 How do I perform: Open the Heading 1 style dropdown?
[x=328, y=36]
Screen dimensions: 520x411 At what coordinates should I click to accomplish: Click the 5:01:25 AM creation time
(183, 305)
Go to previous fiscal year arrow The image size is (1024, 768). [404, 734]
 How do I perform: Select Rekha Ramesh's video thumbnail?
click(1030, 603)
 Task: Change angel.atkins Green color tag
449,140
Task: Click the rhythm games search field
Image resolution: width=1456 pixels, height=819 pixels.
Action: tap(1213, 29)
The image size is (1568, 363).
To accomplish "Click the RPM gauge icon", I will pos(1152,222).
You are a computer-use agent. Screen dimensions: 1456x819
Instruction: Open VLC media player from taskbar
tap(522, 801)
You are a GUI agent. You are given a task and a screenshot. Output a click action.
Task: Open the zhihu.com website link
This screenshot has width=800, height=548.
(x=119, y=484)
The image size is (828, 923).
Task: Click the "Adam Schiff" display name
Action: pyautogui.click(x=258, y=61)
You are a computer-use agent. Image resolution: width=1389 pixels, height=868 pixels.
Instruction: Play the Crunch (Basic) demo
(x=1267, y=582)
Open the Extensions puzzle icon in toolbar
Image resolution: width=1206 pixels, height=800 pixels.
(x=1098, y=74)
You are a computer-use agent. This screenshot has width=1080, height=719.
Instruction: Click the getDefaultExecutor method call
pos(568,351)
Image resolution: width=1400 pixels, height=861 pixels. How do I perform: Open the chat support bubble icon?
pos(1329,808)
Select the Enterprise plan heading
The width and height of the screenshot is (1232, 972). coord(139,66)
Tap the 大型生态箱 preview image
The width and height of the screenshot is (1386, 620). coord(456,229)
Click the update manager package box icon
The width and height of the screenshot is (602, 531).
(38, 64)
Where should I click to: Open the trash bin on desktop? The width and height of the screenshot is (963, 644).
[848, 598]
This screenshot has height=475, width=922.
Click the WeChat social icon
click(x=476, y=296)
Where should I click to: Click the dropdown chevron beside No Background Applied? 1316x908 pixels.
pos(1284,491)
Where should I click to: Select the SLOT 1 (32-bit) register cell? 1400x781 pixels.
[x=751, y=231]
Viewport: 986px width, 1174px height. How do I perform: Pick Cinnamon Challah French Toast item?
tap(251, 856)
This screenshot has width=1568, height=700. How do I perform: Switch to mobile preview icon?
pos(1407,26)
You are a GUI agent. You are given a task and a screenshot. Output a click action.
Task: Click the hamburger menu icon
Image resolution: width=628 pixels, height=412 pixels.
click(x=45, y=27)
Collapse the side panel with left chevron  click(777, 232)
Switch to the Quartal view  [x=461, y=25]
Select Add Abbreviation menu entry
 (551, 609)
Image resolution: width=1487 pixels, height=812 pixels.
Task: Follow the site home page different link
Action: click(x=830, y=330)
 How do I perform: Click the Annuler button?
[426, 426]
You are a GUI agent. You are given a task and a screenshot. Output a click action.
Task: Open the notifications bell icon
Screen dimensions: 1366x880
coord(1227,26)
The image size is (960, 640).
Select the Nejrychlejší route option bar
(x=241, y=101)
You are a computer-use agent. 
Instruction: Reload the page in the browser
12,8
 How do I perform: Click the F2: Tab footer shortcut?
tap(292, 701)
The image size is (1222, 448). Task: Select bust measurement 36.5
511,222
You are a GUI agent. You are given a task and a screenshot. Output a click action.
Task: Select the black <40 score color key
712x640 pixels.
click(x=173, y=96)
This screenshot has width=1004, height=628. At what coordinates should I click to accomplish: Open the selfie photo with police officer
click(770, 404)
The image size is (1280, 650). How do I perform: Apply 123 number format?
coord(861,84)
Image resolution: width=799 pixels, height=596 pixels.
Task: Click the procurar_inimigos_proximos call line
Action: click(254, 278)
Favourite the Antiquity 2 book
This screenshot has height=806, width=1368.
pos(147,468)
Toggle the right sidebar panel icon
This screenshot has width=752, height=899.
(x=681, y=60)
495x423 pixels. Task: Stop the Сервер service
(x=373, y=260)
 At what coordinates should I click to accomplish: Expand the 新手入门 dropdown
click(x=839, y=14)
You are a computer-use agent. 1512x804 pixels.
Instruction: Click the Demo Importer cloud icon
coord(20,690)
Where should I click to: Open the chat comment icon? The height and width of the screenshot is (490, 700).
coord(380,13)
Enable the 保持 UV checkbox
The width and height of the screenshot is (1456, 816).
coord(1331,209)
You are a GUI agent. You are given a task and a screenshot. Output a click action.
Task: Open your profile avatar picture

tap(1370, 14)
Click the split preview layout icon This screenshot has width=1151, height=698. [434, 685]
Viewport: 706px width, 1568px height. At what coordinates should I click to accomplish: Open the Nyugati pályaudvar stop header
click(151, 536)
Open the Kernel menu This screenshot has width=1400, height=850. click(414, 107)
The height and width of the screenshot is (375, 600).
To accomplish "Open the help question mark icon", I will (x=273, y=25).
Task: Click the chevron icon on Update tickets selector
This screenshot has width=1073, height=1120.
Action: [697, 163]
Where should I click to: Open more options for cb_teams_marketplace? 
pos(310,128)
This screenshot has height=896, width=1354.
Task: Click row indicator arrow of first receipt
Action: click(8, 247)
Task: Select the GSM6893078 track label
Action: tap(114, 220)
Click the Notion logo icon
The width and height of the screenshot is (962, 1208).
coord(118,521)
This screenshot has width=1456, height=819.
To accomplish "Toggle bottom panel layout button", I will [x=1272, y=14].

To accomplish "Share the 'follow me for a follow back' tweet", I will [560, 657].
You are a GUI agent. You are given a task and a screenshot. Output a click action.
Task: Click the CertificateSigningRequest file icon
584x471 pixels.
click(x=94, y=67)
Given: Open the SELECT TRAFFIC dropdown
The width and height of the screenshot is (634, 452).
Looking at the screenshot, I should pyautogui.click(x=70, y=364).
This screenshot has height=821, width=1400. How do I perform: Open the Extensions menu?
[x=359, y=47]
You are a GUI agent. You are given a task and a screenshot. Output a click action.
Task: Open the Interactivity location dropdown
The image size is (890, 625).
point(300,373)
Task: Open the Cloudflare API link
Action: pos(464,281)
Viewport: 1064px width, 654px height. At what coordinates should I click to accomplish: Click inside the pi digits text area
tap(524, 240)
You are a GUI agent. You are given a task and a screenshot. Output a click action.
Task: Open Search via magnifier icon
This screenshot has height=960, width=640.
---
**Request:** Rewrite every item above as a numbered list, leaving out any blank lines.

**Expected output:**
1.  How do I perform: Open the Heading 1 style dropdown?
2. [x=328, y=36]
3. Screen dimensions: 520x411 At what coordinates should I click to accomplish: Click the 5:01:25 AM creation time
4. (183, 305)
5. Go to previous fiscal year arrow The image size is (1024, 768). [404, 734]
6.  How do I perform: Select Rekha Ramesh's video thumbnail?
7. click(1030, 603)
8.  Task: Change angel.atkins Green color tag
9. 449,140
10. Task: Click the rhythm games search field
11. Image resolution: width=1456 pixels, height=819 pixels.
12. Action: tap(1213, 29)
13. The image size is (1568, 363).
14. To accomplish "Click the RPM gauge icon", I will pos(1152,222).
15. You are a computer-use agent. Screen dimensions: 1456x819
16. Instruction: Open VLC media player from taskbar
17. tap(522, 801)
18. You are a GUI agent. You are given a task and a screenshot. Output a click action.
19. Task: Open the zhihu.com website link
20. This screenshot has width=800, height=548.
21. (x=119, y=484)
22. The image size is (828, 923).
23. Task: Click the "Adam Schiff" display name
24. Action: pyautogui.click(x=258, y=61)
25. You are a computer-use agent. Image resolution: width=1389 pixels, height=868 pixels.
26. Instruction: Play the Crunch (Basic) demo
27. (x=1267, y=582)
28. Open the Extensions puzzle icon in toolbar
29. Image resolution: width=1206 pixels, height=800 pixels.
30. (x=1098, y=74)
31. You are a computer-use agent. This screenshot has width=1080, height=719.
32. Instruction: Click the getDefaultExecutor method call
33. pos(568,351)
34. Image resolution: width=1400 pixels, height=861 pixels. How do I perform: Open the chat support bubble icon?
35. pos(1329,808)
36. Select the Enterprise plan heading
37. The width and height of the screenshot is (1232, 972). coord(139,66)
38. Tap the 大型生态箱 preview image
39. The width and height of the screenshot is (1386, 620). coord(456,229)
40. Click the update manager package box icon
41. The width and height of the screenshot is (602, 531).
42. (38, 64)
43. Where should I click to: Open the trash bin on desktop? The width and height of the screenshot is (963, 644).
44. [848, 598]
45. This screenshot has height=475, width=922.
46. Click the WeChat social icon
47. click(x=476, y=296)
48. Where should I click to: Click the dropdown chevron beside No Background Applied? 1316x908 pixels.
49. pos(1284,491)
50. Where should I click to: Select the SLOT 1 (32-bit) register cell? 1400x781 pixels.
51. [x=751, y=231]
52. Viewport: 986px width, 1174px height. How do I perform: Pick Cinnamon Challah French Toast item?
53. tap(251, 856)
54. This screenshot has width=1568, height=700. How do I perform: Switch to mobile preview icon?
55. pos(1407,26)
56. You are a GUI agent. You are given a task and a screenshot. Output a click action.
57. Task: Click the hamburger menu icon
58. Image resolution: width=628 pixels, height=412 pixels.
59. click(x=45, y=27)
60. Collapse the side panel with left chevron  click(777, 232)
61. Switch to the Quartal view  [x=461, y=25]
62. Select Add Abbreviation menu entry
63.  (551, 609)
64. Image resolution: width=1487 pixels, height=812 pixels.
65. Task: Follow the site home page different link
66. Action: click(x=830, y=330)
67.  How do I perform: Click the Annuler button?
68. [426, 426]
69. You are a GUI agent. You are given a task and a screenshot. Output a click action.
70. Task: Open the notifications bell icon
71. Screen dimensions: 1366x880
72. coord(1227,26)
73. The image size is (960, 640).
74. Select the Nejrychlejší route option bar
75. (x=241, y=101)
76. You are a computer-use agent. 
77. Instruction: Reload the page in the browser
78. 12,8
79.  How do I perform: Click the F2: Tab footer shortcut?
80. tap(292, 701)
81. The image size is (1222, 448). Task: Select bust measurement 36.5
82. 511,222
83. You are a GUI agent. You are given a task and a screenshot. Output a click action.
84. Task: Select the black <40 score color key
85. 712x640 pixels.
86. click(x=173, y=96)
87. This screenshot has width=1004, height=628. At what coordinates should I click to accomplish: Open the selfie photo with police officer
88. click(770, 404)
89. The image size is (1280, 650). How do I perform: Apply 123 number format?
90. coord(861,84)
91. Image resolution: width=799 pixels, height=596 pixels.
92. Task: Click the procurar_inimigos_proximos call line
93. Action: click(254, 278)
94. Favourite the Antiquity 2 book
95. This screenshot has height=806, width=1368.
96. pos(147,468)
97. Toggle the right sidebar panel icon
98. This screenshot has width=752, height=899.
99. (x=681, y=60)
100. 495x423 pixels. Task: Stop the Сервер service
101. (x=373, y=260)
102.  At what coordinates should I click to accomplish: Expand the 新手入门 dropdown
103. click(x=839, y=14)
104. You are a computer-use agent. 1512x804 pixels.
105. Instruction: Click the Demo Importer cloud icon
106. coord(20,690)
107. Where should I click to: Open the chat comment icon? The height and width of the screenshot is (490, 700).
108. coord(380,13)
109. Enable the 保持 UV checkbox
110. The width and height of the screenshot is (1456, 816).
111. coord(1331,209)
112. You are a GUI agent. You are given a task and a screenshot. Output a click action.
113. Task: Open your profile avatar picture
114. tap(1370, 14)
115. Click the split preview layout icon This screenshot has width=1151, height=698. [434, 685]
116. Viewport: 706px width, 1568px height. At what coordinates should I click to accomplish: Open the Nyugati pályaudvar stop header
117. click(151, 536)
118. Open the Kernel menu This screenshot has width=1400, height=850. click(414, 107)
119. The height and width of the screenshot is (375, 600).
120. To accomplish "Open the help question mark icon", I will (x=273, y=25).
121. Task: Click the chevron icon on Update tickets selector
122. This screenshot has width=1073, height=1120.
123. Action: [697, 163]
124. Where should I click to: Open more options for cb_teams_marketplace? 
125. pos(310,128)
126. This screenshot has height=896, width=1354.
127. Task: Click row indicator arrow of first receipt
128. Action: click(8, 247)
129. Task: Select the GSM6893078 track label
130. Action: tap(114, 220)
131. Click the Notion logo icon
132. The width and height of the screenshot is (962, 1208).
133. coord(118,521)
134. This screenshot has width=1456, height=819.
135. To accomplish "Toggle bottom panel layout button", I will [x=1272, y=14].
136. To accomplish "Share the 'follow me for a follow back' tweet", I will [560, 657].
137. You are a GUI agent. You are given a task and a screenshot. Output a click action.
138. Task: Click the CertificateSigningRequest file icon
139. 584x471 pixels.
140. click(x=94, y=67)
141. Given: Open the SELECT TRAFFIC dropdown
142. The width and height of the screenshot is (634, 452).
143. Looking at the screenshot, I should pyautogui.click(x=70, y=364).
144. This screenshot has height=821, width=1400. How do I perform: Open the Extensions menu?
145. [x=359, y=47]
146. You are a GUI agent. You are given a task and a screenshot. Output a click action.
147. Task: Open the Interactivity location dropdown
148. The image size is (890, 625).
149. point(300,373)
150. Task: Open the Cloudflare API link
151. Action: pos(464,281)
152. Viewport: 1064px width, 654px height. At what coordinates should I click to accomplish: Click inside the pi digits text area
153. tap(524, 240)
154. You are a GUI agent. You are given a task and a screenshot. Output a click action.
155. Task: Open Search via magnifier icon
156. This screenshot has height=960, width=640.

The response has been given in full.